TASK LIST
[a] List every time period the ceramide methods text below gives for a treatment or staining step, and say which step each belongs to.
[b] Resume the ceramide methods text below, picking up after its final sentence.

TEXT SECTION
For LysoTracker staining studies, GFP-Bax stable MCF7 cells were plated onto 6-well plates. Cells were then incubated with 10 μM C₆-pyridinium ceramide or C₆-ceramide for 16 h. Cells were then stained with 0.75 μM LysoTracker Red for 30 min and visualized with an Olympus IX-70 fluorescence microscope. To visualize autophagosome formation, GFP-LC3 stable MCF7 cells were plated onto 6-well plates, treated with C₆-pyridinium ceramide or C₆-ceramide for 16 h, and visualized by fluorescence microscopy. For assessment of the LC3-II-to-LC3-I ratio by immunoblotting, cells were treated with 10 μM C₆-pyridinium ceramide or C₆-ceramide for 18 h. Cell lysates were then analyzed by Western blotting with an anti-LC3 antibody. To determine the level of Beclin-1 in the cell lysates, Western blotting analysis with an anti-Beclin-1 antibody was carried out. The expression level of Beclin-1 was normalized to that of β-actin, using a Scion image program.

SUPPLIED DATA
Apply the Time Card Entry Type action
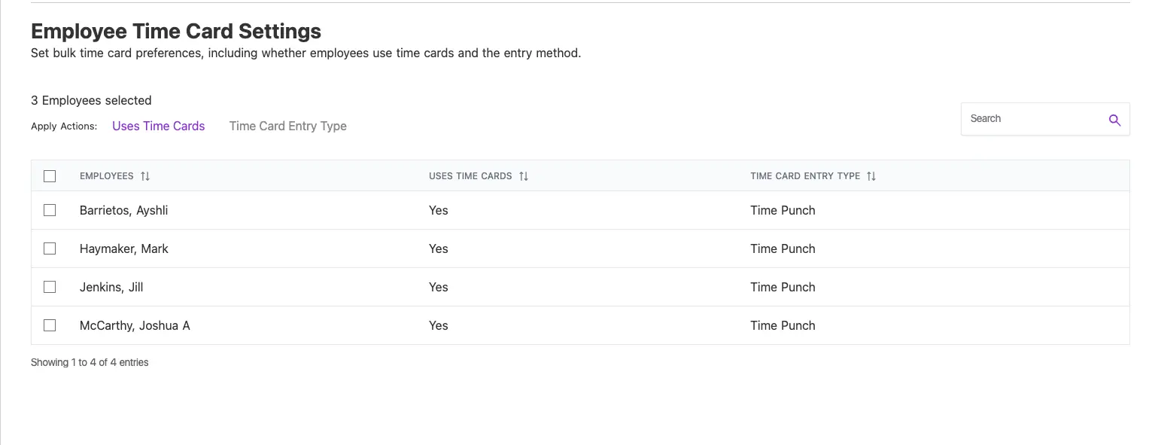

ANSWERS GIVEN
[a]
- 16 h: incubation of GFP-Bax stable MCF7 cells with 10 μM C₆-pyridinium ceramide or C₆-ceramide
- 30 min: staining with 0.75 μM LysoTracker Red
- 16 h: treatment of GFP-LC3 stable MCF7 cells with C₆-pyridinium ceramide or C₆-ceramide
- 18 h: treatment of cells with 10 μM C₆-pyridinium ceramide or C₆-ceramide before the LC3-II-to-LC3-I immunoblotting

[b]
SDS-PAGE and Western blotting

SDS-PAGE (12%) and Western blotting analyses were carried out as previously described (28). For immunoblotting analysis, blots were probed with anti-Bax, Bcl-2, and Bcl-X_L (1:10 dilution culture fluid) (9, 28), ATP-synthase β-subunit 9D7 (1:10 dilution culture fluid), anti-Bid (1 μg/ml), anti-LC3 (1 μg/ml), anti-Beclin-1 (1 μg/ml), or anti-β-actin (1 μg/ml) antibody. Immunoblotting and ECL documentation were carried out as previously described (28).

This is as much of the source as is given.